Records contained in a dataset:
######
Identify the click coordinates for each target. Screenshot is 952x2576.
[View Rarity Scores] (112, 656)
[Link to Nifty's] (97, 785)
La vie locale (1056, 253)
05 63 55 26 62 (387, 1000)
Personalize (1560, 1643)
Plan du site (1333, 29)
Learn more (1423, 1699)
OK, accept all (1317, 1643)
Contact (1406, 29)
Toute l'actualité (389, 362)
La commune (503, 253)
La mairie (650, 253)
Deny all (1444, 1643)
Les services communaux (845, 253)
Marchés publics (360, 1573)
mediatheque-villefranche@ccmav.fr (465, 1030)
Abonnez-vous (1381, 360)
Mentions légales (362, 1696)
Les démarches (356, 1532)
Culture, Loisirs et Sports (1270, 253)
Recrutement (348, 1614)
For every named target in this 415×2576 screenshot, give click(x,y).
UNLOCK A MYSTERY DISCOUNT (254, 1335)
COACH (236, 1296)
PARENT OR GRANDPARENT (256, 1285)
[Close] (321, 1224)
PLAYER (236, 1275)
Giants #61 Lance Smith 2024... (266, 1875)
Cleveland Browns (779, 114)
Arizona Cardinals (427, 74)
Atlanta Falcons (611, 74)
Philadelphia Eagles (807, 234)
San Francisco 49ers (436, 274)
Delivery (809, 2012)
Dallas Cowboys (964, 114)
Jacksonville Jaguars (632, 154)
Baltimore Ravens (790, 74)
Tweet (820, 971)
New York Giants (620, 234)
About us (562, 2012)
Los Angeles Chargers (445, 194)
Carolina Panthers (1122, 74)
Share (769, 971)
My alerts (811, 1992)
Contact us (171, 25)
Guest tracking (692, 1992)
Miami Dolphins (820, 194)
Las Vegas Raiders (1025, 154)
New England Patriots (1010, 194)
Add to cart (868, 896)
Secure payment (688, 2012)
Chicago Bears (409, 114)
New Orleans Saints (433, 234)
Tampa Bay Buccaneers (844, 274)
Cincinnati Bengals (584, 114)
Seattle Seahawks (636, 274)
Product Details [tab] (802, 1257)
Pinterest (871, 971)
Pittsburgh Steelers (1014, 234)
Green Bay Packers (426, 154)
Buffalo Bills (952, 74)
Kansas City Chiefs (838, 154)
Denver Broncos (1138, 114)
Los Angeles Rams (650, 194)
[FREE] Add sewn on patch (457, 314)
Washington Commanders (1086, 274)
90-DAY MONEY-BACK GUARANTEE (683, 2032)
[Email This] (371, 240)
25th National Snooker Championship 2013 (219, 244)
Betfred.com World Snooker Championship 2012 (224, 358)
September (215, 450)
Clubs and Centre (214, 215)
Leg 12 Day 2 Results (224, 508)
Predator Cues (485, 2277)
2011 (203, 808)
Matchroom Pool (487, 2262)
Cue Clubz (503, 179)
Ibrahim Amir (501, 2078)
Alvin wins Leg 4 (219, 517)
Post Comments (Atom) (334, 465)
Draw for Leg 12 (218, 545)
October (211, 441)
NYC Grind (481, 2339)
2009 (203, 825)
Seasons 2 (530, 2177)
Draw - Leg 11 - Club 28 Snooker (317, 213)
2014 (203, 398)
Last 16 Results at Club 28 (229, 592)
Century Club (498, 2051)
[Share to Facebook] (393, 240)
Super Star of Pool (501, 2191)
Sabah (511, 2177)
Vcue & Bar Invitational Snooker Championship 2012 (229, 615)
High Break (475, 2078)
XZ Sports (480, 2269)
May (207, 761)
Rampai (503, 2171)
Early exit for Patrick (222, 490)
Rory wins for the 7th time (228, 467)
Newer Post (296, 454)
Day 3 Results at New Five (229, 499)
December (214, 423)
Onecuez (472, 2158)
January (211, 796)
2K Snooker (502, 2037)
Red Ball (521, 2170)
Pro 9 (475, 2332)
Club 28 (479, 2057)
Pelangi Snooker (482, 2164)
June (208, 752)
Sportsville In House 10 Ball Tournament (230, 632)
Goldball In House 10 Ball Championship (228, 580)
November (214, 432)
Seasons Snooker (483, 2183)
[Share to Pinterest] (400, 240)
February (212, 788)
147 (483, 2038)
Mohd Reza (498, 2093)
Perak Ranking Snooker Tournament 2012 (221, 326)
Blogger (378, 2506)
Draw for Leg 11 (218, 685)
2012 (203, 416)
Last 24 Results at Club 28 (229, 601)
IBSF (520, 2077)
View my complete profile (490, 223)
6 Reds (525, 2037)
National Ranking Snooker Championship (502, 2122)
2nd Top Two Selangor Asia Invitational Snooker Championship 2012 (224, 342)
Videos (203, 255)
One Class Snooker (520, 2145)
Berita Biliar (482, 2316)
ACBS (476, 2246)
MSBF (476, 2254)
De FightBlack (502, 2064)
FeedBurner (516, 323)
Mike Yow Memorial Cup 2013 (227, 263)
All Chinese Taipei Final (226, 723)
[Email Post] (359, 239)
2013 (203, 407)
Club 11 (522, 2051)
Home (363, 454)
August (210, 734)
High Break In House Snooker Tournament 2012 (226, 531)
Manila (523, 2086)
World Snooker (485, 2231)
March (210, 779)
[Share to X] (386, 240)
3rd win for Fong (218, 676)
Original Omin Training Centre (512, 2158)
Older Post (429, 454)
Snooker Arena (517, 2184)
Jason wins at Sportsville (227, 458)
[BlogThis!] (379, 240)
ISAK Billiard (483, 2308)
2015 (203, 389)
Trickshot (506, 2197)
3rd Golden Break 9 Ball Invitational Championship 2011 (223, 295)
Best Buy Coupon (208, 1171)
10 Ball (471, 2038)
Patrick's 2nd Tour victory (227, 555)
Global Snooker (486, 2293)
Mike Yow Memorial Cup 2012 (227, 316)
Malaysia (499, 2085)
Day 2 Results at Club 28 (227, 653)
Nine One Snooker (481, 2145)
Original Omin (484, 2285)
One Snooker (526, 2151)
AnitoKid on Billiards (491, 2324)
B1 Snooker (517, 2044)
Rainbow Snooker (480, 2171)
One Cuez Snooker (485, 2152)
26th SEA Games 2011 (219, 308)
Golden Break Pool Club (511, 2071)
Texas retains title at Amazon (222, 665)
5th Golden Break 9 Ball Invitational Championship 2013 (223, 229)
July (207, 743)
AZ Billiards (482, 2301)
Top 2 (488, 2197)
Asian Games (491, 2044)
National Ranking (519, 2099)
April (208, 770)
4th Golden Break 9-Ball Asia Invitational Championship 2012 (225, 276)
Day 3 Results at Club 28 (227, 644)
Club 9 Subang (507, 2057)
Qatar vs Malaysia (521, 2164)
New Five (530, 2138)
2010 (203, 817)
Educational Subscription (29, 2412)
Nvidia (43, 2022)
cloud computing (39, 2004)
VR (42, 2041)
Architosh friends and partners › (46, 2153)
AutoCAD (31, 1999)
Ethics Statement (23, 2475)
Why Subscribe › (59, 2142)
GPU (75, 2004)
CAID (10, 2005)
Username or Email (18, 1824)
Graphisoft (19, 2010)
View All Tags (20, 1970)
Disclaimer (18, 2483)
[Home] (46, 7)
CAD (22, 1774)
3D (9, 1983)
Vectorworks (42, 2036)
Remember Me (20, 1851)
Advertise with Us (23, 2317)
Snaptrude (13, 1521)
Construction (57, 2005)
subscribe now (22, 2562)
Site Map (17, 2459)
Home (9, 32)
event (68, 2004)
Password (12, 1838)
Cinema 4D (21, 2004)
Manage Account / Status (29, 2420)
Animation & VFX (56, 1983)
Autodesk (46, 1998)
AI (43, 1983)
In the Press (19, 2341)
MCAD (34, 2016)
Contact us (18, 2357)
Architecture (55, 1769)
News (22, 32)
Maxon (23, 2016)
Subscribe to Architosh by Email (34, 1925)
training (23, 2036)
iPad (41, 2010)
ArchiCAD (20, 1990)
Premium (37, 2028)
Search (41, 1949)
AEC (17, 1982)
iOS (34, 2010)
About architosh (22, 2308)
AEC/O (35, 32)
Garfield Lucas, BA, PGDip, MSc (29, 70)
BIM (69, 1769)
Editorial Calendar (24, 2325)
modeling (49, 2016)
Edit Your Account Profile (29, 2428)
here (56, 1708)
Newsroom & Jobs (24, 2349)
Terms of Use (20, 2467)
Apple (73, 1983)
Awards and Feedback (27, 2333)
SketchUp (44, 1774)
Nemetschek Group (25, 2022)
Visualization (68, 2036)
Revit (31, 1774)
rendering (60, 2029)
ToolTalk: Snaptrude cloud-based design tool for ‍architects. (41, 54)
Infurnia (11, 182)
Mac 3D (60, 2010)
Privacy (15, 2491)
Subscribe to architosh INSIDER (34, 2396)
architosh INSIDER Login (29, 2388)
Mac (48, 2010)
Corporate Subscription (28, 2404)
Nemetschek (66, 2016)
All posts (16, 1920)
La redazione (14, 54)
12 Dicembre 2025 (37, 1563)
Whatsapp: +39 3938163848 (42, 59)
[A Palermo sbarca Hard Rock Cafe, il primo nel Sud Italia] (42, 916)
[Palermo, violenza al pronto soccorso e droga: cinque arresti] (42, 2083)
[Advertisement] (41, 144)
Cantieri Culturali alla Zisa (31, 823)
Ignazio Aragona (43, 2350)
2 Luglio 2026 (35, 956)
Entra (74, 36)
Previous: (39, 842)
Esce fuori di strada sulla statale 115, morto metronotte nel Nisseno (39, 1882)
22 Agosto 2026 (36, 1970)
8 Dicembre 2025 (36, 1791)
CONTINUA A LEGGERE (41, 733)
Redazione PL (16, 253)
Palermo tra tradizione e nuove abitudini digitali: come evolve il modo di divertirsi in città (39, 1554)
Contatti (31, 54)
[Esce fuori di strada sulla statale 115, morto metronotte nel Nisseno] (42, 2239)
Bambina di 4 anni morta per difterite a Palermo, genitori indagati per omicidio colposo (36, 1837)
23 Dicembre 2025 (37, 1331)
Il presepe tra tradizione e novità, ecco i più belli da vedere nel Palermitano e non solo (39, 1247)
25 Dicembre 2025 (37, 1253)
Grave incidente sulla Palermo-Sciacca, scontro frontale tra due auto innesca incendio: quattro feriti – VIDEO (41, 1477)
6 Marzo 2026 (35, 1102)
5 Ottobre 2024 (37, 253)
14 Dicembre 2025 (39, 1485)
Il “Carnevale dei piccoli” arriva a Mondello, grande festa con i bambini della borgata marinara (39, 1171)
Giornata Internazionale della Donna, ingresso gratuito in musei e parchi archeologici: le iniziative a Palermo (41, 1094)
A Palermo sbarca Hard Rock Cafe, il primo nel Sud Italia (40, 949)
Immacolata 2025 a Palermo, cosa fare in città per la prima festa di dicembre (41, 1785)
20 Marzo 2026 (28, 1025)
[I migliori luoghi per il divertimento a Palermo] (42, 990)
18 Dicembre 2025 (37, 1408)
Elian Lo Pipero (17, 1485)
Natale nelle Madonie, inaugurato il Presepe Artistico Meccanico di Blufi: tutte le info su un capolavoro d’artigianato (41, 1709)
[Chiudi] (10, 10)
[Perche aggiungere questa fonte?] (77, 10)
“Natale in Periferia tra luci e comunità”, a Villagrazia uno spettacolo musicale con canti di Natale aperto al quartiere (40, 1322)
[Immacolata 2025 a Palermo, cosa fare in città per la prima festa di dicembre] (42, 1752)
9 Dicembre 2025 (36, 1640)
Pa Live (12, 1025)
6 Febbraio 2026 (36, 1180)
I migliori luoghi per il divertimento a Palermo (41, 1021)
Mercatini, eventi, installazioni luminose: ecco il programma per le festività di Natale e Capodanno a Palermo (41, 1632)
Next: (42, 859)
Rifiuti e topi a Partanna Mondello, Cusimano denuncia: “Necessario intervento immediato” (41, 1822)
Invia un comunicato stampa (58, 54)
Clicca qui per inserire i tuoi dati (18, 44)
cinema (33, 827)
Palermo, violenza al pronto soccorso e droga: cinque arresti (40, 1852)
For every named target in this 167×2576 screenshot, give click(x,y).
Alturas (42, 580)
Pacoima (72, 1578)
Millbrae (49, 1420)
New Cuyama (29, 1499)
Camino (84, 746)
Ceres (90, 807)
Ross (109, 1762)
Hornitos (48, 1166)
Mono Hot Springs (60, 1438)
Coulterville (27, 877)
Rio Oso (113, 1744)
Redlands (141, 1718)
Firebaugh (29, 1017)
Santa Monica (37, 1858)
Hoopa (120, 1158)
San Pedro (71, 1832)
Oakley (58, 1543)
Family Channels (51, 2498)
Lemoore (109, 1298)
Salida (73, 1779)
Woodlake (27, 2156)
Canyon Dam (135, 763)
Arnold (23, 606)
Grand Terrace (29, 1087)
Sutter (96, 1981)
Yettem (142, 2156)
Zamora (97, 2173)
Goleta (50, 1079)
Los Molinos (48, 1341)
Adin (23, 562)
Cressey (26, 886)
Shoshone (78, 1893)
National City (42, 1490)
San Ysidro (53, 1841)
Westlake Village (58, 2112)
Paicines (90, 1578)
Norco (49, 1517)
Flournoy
######
The problem:
Nothing should appear in the answer except the lines above from the line with "Pro 9 (475, 2332)" through the line with "Draw for Leg 11 (218, 685)", both included, written out exactly.

Answer:
Pro 9 (475, 2332)
Club 28 (479, 2057)
Pelangi Snooker (482, 2164)
June (208, 752)
Sportsville In House 10 Ball Tournament (230, 632)
Goldball In House 10 Ball Championship (228, 580)
November (214, 432)
Seasons Snooker (483, 2183)
[Share to Pinterest] (400, 240)
February (212, 788)
147 (483, 2038)
Mohd Reza (498, 2093)
Perak Ranking Snooker Tournament 2012 (221, 326)
Blogger (378, 2506)
Draw for Leg 11 (218, 685)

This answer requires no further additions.